I agree that a distillation of a complex problem statement to a simple technical problem represents real understanding and progress, and is valuable thereby. But I don’t think your summary of the first half of the AI safety problem is one of these.
The central difficulty that stops this from being a “mere” engineering problem is that we don’t know what “safe” is to mean in practice; that is, we don’t understand in detail *what properties we would desire a solution to satisfy*. From an engineering perspective, that marks the difference between a hard problem, and a confused (and, usually, confusing) problem.
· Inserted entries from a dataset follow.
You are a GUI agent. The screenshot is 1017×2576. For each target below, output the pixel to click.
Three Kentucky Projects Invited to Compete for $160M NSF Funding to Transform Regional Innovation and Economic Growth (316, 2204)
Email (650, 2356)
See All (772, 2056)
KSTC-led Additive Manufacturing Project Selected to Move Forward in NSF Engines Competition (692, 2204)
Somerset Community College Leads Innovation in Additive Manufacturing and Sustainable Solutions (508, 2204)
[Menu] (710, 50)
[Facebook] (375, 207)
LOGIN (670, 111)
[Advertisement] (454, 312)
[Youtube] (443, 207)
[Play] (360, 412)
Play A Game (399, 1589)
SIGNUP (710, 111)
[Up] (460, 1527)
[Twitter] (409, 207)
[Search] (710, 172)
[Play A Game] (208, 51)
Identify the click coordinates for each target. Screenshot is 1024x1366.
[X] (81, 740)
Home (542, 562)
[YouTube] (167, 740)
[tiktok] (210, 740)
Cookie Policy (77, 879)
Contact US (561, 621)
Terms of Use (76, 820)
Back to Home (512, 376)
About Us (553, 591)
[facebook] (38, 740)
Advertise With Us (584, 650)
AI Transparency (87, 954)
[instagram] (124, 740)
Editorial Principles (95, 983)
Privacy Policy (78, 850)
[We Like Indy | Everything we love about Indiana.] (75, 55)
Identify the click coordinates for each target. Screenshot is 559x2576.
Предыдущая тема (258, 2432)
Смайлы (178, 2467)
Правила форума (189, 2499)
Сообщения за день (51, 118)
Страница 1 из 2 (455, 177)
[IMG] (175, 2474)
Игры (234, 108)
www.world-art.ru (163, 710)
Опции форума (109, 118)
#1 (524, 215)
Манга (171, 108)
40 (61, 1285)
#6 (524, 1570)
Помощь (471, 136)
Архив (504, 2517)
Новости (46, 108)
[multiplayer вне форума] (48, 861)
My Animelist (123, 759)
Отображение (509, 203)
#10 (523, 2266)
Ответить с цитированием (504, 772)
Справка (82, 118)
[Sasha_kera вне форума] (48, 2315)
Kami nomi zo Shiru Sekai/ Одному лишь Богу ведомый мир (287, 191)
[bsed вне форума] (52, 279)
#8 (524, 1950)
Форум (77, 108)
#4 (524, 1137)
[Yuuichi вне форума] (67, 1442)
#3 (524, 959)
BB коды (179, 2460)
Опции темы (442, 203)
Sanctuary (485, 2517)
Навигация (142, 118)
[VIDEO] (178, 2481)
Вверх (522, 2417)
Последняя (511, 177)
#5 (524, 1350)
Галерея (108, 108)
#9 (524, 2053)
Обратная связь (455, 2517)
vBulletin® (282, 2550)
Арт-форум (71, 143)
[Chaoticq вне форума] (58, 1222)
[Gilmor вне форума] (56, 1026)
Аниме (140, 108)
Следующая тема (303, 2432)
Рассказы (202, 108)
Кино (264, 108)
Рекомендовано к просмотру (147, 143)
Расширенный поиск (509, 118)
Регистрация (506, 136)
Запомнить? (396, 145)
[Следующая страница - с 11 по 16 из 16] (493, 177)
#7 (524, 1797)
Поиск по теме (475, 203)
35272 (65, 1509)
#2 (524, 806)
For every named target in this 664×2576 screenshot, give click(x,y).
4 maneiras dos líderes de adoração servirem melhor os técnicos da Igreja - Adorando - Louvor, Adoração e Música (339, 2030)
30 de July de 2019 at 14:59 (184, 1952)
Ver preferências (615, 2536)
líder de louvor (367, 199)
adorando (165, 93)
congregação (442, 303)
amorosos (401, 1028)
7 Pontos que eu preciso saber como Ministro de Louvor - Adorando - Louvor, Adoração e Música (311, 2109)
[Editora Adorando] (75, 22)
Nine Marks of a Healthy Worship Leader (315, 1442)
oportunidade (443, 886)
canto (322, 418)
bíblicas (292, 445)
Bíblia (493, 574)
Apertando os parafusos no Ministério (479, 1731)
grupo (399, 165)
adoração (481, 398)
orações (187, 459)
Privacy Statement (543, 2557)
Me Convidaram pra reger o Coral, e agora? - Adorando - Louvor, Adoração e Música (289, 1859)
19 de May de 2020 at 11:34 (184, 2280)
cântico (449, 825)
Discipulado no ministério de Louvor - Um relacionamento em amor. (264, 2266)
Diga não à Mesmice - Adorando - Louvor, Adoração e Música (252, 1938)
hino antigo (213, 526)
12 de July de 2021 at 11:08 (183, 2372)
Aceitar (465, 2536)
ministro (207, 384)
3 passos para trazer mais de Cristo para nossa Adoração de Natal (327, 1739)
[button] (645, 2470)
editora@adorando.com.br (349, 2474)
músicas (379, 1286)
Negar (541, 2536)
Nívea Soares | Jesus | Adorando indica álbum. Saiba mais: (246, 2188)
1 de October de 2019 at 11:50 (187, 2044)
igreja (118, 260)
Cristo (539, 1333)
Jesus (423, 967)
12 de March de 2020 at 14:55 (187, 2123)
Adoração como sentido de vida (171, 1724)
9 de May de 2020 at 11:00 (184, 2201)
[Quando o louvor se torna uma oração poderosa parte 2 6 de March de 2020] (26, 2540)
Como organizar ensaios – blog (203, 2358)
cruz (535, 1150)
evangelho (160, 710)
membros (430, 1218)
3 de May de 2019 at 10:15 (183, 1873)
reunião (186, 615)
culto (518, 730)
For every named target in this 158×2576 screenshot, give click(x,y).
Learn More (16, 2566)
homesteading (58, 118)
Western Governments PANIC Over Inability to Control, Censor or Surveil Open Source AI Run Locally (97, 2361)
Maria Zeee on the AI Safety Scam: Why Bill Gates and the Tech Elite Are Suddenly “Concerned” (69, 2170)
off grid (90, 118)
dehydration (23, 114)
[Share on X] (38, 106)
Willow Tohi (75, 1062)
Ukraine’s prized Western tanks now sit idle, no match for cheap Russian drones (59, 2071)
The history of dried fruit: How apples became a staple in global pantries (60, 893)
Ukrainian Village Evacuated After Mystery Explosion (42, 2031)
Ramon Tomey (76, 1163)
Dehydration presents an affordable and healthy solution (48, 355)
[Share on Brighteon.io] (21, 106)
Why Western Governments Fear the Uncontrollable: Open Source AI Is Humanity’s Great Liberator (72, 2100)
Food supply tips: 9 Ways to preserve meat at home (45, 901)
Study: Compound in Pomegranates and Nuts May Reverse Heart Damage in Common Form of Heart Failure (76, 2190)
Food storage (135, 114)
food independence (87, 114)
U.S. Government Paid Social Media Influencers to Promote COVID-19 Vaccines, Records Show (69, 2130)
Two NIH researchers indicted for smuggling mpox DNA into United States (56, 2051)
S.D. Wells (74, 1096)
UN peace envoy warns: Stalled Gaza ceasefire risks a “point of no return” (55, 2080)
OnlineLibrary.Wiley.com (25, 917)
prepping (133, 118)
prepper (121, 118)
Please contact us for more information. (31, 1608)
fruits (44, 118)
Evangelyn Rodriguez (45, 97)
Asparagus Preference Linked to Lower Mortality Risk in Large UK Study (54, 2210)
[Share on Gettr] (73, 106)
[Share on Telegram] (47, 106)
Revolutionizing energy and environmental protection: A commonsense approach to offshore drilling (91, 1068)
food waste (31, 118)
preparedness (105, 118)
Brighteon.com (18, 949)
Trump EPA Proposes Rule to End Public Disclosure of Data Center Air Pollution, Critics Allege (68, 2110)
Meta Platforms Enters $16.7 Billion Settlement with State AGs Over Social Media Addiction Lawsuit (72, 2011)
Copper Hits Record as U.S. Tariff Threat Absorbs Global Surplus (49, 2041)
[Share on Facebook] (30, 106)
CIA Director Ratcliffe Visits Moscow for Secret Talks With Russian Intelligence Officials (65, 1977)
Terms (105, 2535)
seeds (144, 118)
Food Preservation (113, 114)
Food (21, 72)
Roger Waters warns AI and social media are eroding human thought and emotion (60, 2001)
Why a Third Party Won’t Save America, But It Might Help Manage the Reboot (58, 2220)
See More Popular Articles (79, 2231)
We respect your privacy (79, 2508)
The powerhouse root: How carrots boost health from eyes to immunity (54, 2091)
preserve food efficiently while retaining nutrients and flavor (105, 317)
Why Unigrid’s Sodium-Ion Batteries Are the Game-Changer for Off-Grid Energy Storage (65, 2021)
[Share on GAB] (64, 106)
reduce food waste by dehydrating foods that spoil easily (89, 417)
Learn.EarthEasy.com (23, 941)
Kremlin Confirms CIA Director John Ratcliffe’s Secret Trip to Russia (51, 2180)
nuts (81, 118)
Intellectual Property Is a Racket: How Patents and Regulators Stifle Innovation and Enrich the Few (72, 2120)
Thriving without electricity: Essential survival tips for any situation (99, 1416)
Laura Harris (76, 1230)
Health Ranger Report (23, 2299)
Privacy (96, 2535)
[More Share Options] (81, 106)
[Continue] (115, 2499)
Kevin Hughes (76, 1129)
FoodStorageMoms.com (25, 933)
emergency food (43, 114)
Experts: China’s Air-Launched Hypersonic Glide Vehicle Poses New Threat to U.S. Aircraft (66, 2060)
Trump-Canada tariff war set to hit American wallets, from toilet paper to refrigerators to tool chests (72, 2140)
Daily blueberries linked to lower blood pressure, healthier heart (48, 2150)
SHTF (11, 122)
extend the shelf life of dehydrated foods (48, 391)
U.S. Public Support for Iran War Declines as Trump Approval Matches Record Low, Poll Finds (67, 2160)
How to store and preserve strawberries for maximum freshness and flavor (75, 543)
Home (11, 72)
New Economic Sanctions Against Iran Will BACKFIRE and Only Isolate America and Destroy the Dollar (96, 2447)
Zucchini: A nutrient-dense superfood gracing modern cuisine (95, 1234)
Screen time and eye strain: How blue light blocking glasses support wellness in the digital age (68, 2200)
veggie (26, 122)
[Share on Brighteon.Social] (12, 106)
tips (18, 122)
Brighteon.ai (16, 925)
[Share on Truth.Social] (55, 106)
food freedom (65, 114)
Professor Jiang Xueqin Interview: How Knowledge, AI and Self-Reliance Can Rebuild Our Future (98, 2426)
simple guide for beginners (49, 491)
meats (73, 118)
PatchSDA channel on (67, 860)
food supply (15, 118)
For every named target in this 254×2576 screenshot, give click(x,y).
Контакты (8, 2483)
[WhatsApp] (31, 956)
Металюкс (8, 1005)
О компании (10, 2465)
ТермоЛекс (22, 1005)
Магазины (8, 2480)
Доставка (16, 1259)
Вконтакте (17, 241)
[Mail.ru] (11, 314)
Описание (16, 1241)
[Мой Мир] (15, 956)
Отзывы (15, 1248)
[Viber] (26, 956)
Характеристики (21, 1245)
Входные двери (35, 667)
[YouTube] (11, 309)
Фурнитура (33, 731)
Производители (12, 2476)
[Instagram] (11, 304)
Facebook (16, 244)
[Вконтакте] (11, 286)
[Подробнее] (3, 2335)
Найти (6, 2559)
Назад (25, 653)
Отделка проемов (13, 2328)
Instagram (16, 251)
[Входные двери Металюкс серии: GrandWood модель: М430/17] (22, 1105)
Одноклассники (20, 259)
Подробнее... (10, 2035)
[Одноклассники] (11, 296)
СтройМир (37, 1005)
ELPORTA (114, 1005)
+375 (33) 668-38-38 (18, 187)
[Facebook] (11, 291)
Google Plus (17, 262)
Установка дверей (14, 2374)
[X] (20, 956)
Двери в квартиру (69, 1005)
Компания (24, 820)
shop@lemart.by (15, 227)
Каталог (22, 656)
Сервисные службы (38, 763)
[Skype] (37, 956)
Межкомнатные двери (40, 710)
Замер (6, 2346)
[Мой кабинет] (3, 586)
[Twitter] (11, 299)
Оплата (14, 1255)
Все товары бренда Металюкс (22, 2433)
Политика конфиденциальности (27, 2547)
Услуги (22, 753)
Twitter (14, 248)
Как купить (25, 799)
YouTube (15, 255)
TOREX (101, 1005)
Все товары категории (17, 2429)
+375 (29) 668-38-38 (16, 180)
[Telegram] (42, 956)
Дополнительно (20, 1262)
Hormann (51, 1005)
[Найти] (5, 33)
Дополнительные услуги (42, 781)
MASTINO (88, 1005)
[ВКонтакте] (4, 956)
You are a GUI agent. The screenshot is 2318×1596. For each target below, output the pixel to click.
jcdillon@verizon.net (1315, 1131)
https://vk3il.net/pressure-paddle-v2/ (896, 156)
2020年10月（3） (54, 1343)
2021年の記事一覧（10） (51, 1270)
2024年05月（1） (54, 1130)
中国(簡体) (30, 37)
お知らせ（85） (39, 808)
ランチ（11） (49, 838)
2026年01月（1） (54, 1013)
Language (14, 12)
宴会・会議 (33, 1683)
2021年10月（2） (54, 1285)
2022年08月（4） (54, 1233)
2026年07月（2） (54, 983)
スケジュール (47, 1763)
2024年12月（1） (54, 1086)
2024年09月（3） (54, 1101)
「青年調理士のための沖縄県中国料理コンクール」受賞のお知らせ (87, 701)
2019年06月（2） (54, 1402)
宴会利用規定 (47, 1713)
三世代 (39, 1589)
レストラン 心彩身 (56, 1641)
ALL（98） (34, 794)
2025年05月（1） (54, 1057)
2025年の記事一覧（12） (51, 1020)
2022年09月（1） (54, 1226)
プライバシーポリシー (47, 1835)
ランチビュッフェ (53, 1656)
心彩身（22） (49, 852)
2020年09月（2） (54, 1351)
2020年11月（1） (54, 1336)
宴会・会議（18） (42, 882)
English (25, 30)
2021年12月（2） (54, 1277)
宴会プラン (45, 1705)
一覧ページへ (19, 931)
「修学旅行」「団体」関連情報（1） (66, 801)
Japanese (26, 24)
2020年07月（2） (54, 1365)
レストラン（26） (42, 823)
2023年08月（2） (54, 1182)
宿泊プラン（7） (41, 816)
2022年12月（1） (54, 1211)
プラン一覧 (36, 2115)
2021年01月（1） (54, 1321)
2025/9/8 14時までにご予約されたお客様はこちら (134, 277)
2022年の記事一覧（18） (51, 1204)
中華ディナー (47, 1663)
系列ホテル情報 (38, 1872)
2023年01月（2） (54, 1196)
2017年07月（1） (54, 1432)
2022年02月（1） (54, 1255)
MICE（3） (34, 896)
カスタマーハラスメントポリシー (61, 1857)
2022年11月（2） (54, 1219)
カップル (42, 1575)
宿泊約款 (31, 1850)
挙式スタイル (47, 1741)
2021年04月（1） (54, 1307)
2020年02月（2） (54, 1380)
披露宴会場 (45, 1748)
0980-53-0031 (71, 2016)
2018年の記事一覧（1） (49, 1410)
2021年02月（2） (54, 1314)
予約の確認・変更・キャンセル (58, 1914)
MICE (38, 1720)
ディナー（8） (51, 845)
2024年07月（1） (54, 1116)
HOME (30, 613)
When people were first trying to build an airplane, they could write down a simple property that would characterize a solution to the problem they were solving: (thing) is heavier than air yet manages to stay out of contact with the ground, for, let say at least minutes at a time. Of course this was never the be-all end-all of what they were trying to accomplish, but this was the central hard problem a solution of which they expected to be able to build on incrementally into the unknown direction of Progress.
I can say the same for, for example, the “intelligence” part of the AI safety problem. Using Eliezer Yudkowsky’s optimization framework, I think I have a decent idea of what properties I would want a system to have when I say I want to build an “intelligence”. That understanding may or may not be the final word on the topic for all time, but at least it is a distillation that can function as a “mere” engineering problem, a solution for which I can recognize as such and which we can then improve on.
But for the “safe” part of the problem, I don’t have a good idea about what properties I want the system to achieve at all. I have a lot of complex intuitions on the problem, including simple-ish ideas that seem to be an important part of it and some insight of what is definitely *not* what I want, but I can’t distill this down to a technical requirement that I could push towards. If you were to just hand me a candidate safe AI on a platter, I don’t think I could recognize it for what it is; I could definitely reject *some* failed attempts, but I could not tell whether your candidate solution is actually correct or whether it has a flaw I did not see yet. Unless your solution comes with a mighty lecture series explaining exactly why your solution is what I actually want, it will not count as a “solution”. Which makes the “safe” part of your summary, in my mind, neither really substantive understanding, nor a technical engineering problem yet.
To me, this form of “epistemic should” doesn’t feel like a responsibility-dodge at all. To me, it carries a very specific meaning of a particular warning: “my abstract understanding predicts that X will happen, but there are a thousand and one possible gotchas that could render that abstract understanding inapplicable, and I have no specific concrete experience with this particular case, so I attach low confidence to this prediction; caveat emptor”. It is not a shoving off of responsibility, so much as a marker of low confidence, and a warning to everyone not to put their weight down on this prediction.
Of course, if you make such a claim and then proceed to DO put your weight down on the low-confidence prediction without a very explicit decision to gamble in this way, then you really are shoving responsibility under the carpet. But that is not how I have experienced this term being used, either by me or by those around me.